Patent Document 1: Japanese Unexamined Patent Application, Publication No. 2012-146506

Patent Document 2: PCT International Publication No. 2014/016907

SUMMARY OF THE INVENTION

The present invention has been made in view of the above-mentioned background art, and an object of the present invention is to provide a negative electrode active material for a solid battery capable of suppressing a micro-short circuit in a solid battery resulting in enabling a yield in manufacture to be improved, and the energy density of the obtained solid battery to be enhanced, even when a blending amount of the electrode active material is increased and a solid electrolyte layer is made to be thin; a negative electrode using the active material; and a solid battery.

The inventors of the present invention focused on an active material to be used for a solid battery. Then, they found that the above problems can be solved by setting the physical property and the blending proportion of a main component of the negative electrode active material to be used for a negative electrode layer to predetermined ranges, and have completed the present invention.

That is, the present invention is a negative electrode active material for a solid battery, wherein a particle diameter D10 satisfies the following formula (1), a particle diameter D90 satisfies the following formula (2), and a particle diameter D50 satisfies the following formula (3):

6 μm≤D10  (1)

D90/2<d  (2)

10 μm≤D50  (3)

(wherein, in the formulae (1), (2), and (3), D10, D50, and D90 are particle diameters in which a cumulative volume percentage in a volume particle size distribution are 10% by volume, 50% by volume, and 90% by volume, respectively, and d is an average thickness (μm) of a solid electrolyte layer when being made into a solid battery.)
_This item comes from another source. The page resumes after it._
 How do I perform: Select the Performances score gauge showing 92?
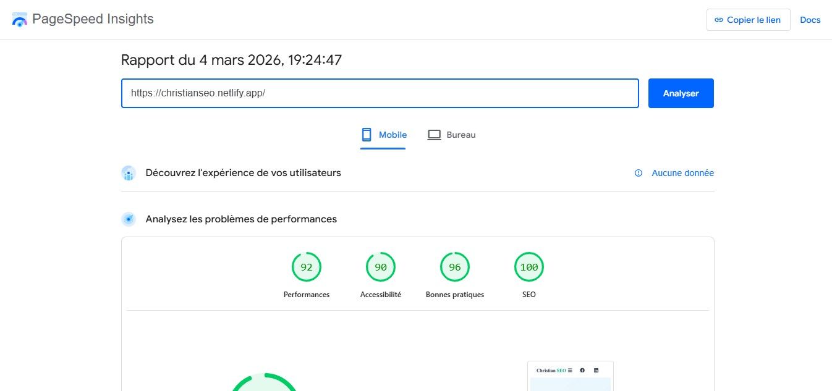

An aspect ratio of the negative electrode active material for a solid battery may be 8.0 or less.

A shape of the negative electrode active material for a solid battery may be a substantially spherical shape.

A main component of the negative electrode active material for a solid battery may be graphite.

Another invention is a negative electrode mixture for a solid battery, including the above-mentioned negative electrode active material for a solid battery, and a solid electrolyte, wherein a blending amount of the negative electrode active material for a solid battery is 50 to 72% by volume with respect to the total amount of the negative electrode mixture for a solid battery.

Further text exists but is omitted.